From: lilley <lilley@afs.mcc.ac.uk>
Date: Mon, 19 Jun 1995 15:41:10 +0100 (BST)
Message-Id: <3827.9506191441@afs.mcc.ac.uk>
To: m.koster@nexor.co.uk (Martijn Koster)
Cc: nsb@nsb.fv.com, rating@junction.net, www-talk@www10.w3.org, uri@bunyip.com
Martijn Koster wrote:

> In message <AjrmBBH0Eyt5J4brpl@nsb.fv.com>, Nathaniel Borenstein writes:

> > The KidCode proposal is a proposal for standardizing some URL naming
> > conventions, not an assertion that this is the ONLY way to do it,
> > the RIGHT way to do it, or anything like that.  As it happens, I
> > believe that the URL approach is the QUICKEST way to get a 75%
> > solution in place, and I believe that time is of the essence.

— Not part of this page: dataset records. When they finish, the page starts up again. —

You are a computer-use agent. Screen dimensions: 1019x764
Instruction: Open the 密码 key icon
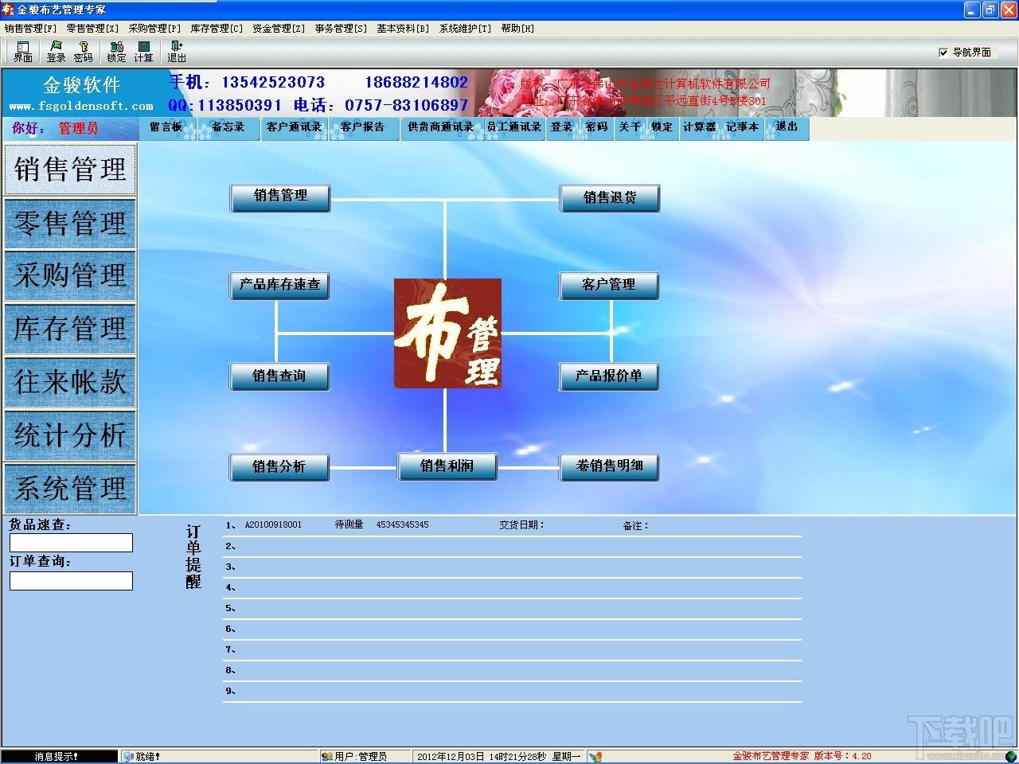click(x=84, y=52)
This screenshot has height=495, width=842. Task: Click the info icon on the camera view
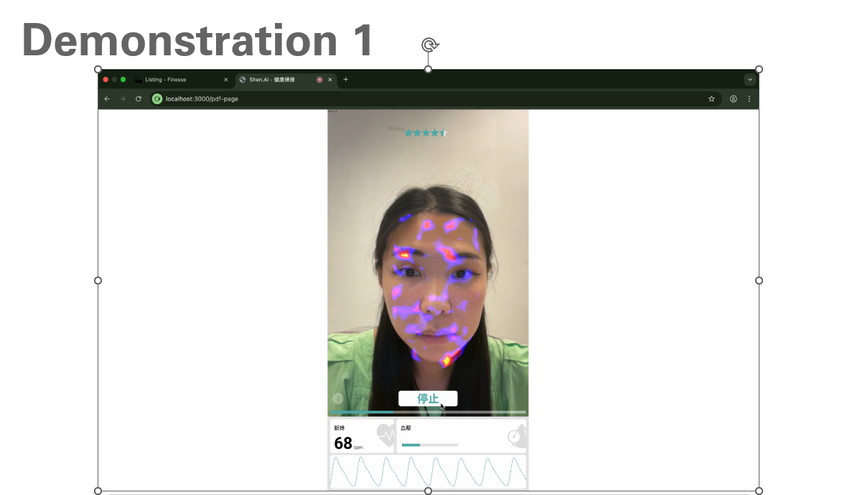[x=337, y=399]
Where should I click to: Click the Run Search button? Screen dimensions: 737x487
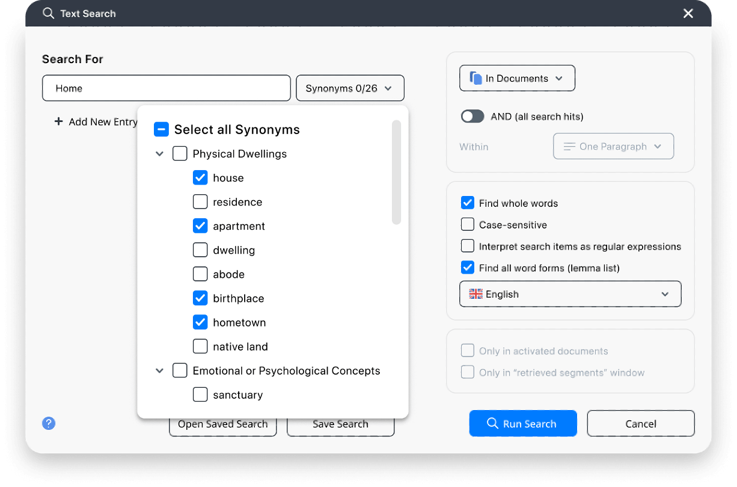click(x=522, y=423)
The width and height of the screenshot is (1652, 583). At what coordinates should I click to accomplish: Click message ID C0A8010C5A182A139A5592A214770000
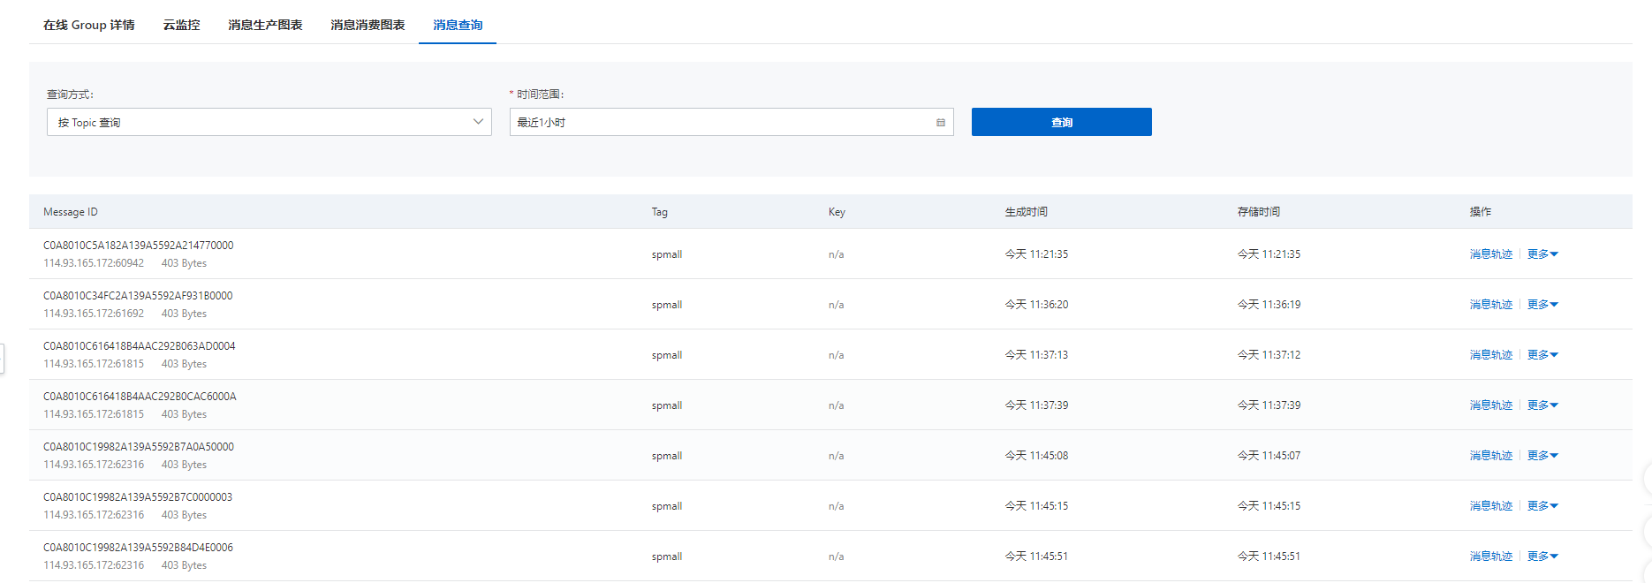[139, 246]
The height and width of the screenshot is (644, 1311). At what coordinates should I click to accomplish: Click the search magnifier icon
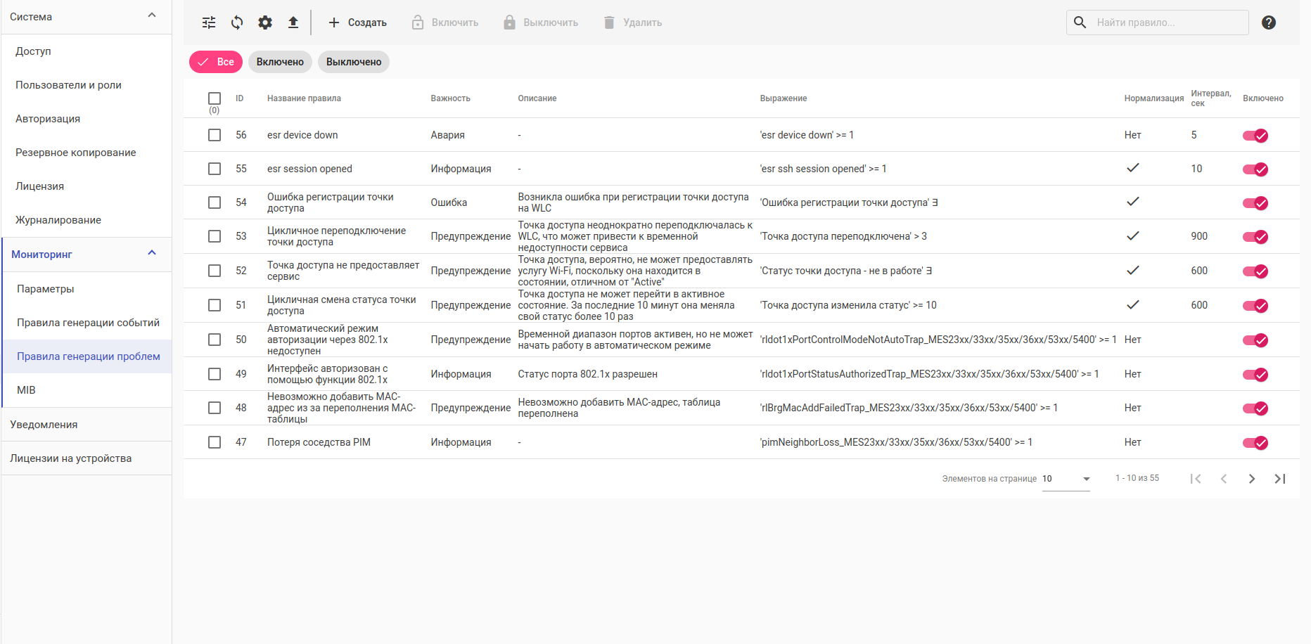(1080, 22)
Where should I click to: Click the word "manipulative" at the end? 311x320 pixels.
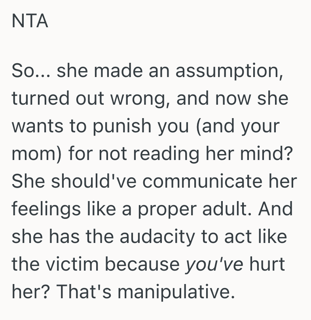point(174,291)
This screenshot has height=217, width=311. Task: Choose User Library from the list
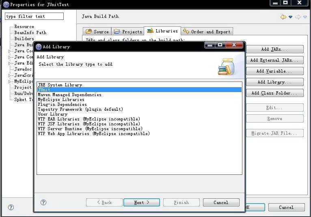(52, 114)
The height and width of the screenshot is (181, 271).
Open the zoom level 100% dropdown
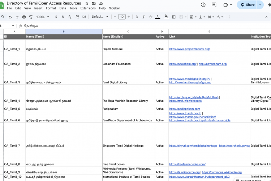42,17
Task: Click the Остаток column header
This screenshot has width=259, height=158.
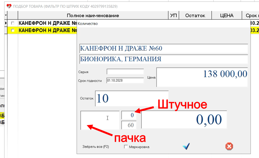Action: pos(195,16)
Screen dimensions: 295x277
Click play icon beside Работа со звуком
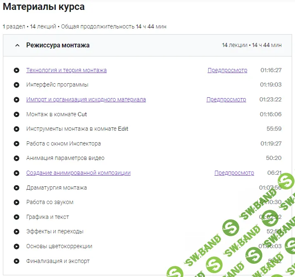coord(17,202)
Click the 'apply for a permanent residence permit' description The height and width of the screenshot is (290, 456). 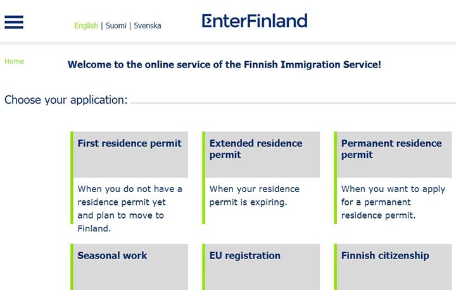(x=393, y=202)
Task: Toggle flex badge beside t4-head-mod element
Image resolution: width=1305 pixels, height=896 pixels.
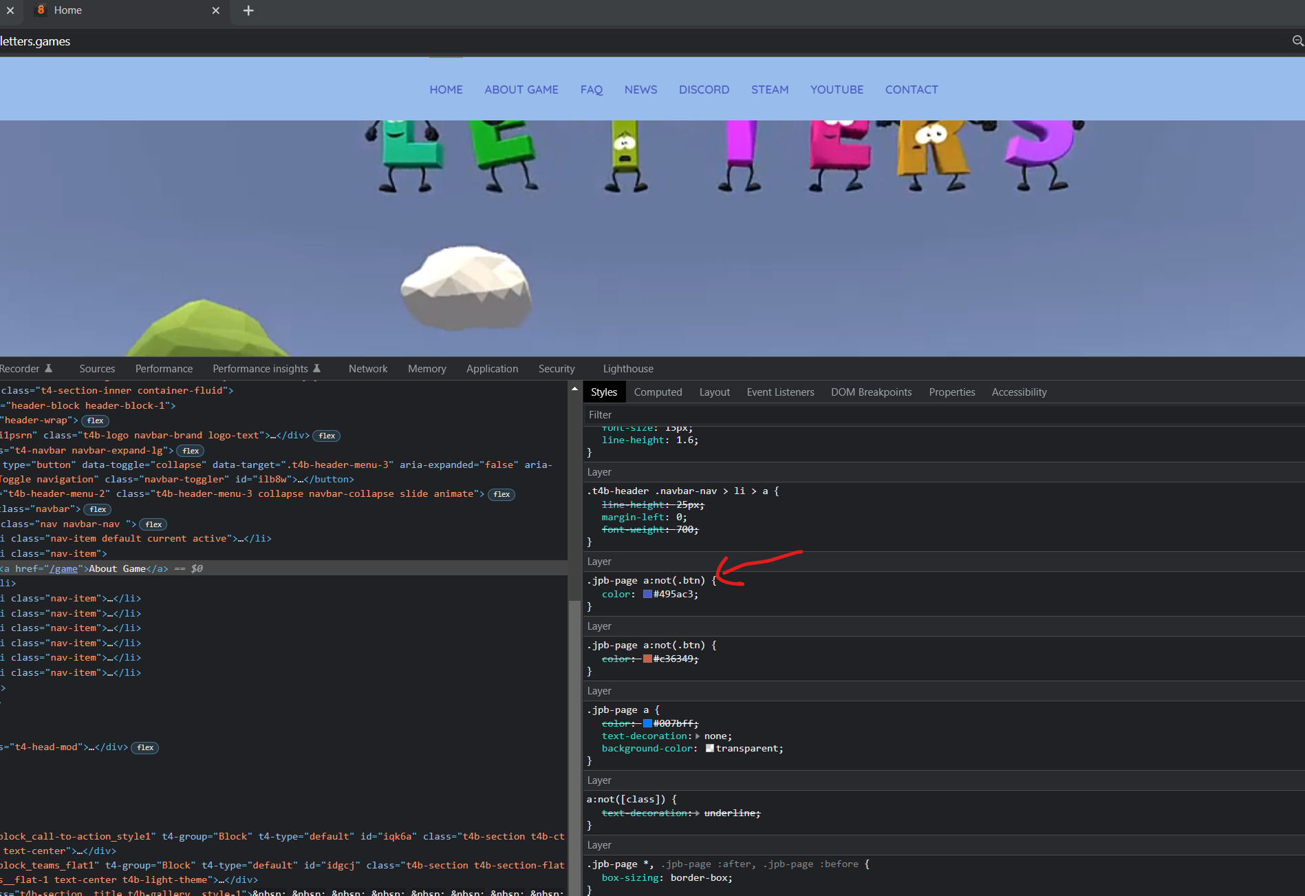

> I agree it's a quick way in that the proposal is simple, and that no
> server-side changes are required. 

Martijn makes the very valid point:

> I'd strongly urge this group to consider a resource's location and
> access policy as seperate bits of information.
> 
> You might want to change a rating of a resource, without changing its
> location; 

Oh yes oh yes. Have we learned nothing about link decay in the last 
five years?

Somewhat buried in his message, Martijn makes the excellent suggestion

> Alternatively, maybe URC's or some variant provide a
> good place for this.

That is precisely the sort of thing that URCs are for. Meta-information. 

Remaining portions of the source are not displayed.